Furthermore, research from Mintel earlier this year found that in the previous six months, about a fifth of Britons bought or ate gluten-free products, while 12 per cent of new food products launched in the UK in 2015 carried a gluten-free claim, up from 7 per cent in 2011.
Bruce-Gardyne describes Genius’s growth as “immense”, adding that when the firm launched, it saw an opportunity, but “nowhere near the opportunity that we have now lived through over nearly eight years”.
A watershed moment was its £21m acquisition in 2013 of Finsbury’s Free From unit, including a bakery in West Lothian. “I think we were so delighted when we finally bought our bakery in Bathgate because it meant that we were completely in control of our innovation and quality going forward,” says Bruce-Gardyne.
In late 2015 a third manufacturing site was set up, and production of gluten-free filled pastry products brought in-house, following the purchase of Chapel Foods, with 30 staff joining the Genius team operating from a new production facility in Scunthorpe.
Its range, which has extended to more than 20 products, now encompasses croissants and sausage rolls and crumpets, having grown from the original loaf on the back of rapidly broadening customer demand.
“The moment people think something is possible, then the desire becomes overwhelming for other food types,” says Bruce-Gardyne.
While proud of the business’s growth to date, she stresses that it hasn’t been straightforward, requiring constant learning and innovation, “trying to understand at molecular level what will make the difference” given the broad range of competitors that have emerged.
Her own role on the board of Genius as a product director means she remains closely focused on developing all of Genius’s offerings, some of which can take two to three years to evolve, with the firm unafraid to take its time to get something right.
“My passion is creating really challenging products,” she says. “The important thing that we do as a business is aspire to all of our products being as good or better than the mainstream equivalent, because what we want is for people to have complete normality and convenience.”
She works “more than full time”, spending at least three days a week at the bakery, two in the office or in travelling as the firm purses its global growth.
Its products are sold in more than 20,000 distribution points globally.

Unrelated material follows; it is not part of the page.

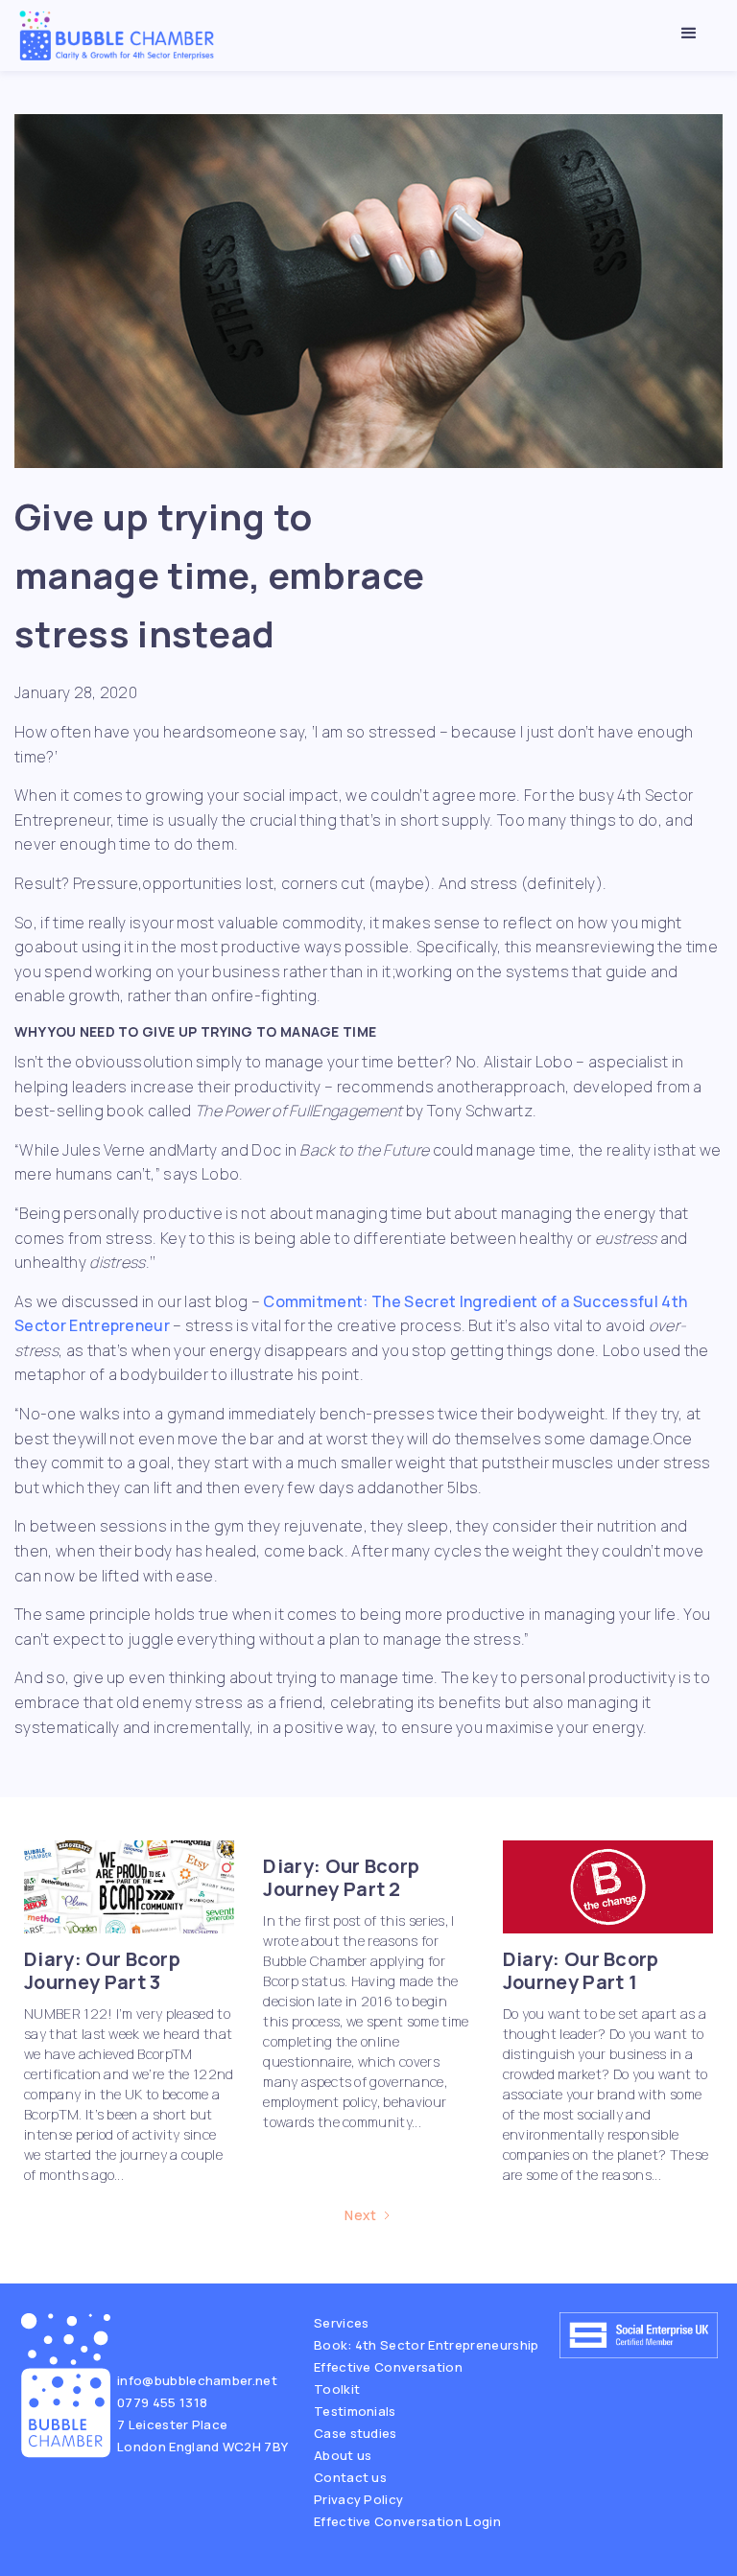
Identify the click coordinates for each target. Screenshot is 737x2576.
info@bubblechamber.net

In Europe Genius has become brand-leader in France and the Netherlands. There is also a presence in the United Arab Emirates and North America, and each market “does have a particular taste and texture preference”.
The outlook is “exciting” for the firm, Bruce-Gardyne believes. “I’m determined that we become as available to our consumers in the markets that we’re focused on at the moment as we possibly can with the best possible products. That’s going to keep me busy for a long time yet.
“Fortunately, even today we are still growing at pace, which just shows that there is so much more to do.”
Bruce-Gardyne recently won the Women’s Business Council Enterprise Award as “a fantastic example of how women can start a business from scratch and successfully scale up her business”.
“It’s very nice to be recognised by them as someone they feel is a real model for the women that they’re working with,” she says, stressing the need to provide an accessible example to other women as someone who started a business from her kitchen.
“It is possible. I think it’s really important that if you believe in something strongly enough and are determined enough, you can make great things happen from your home.”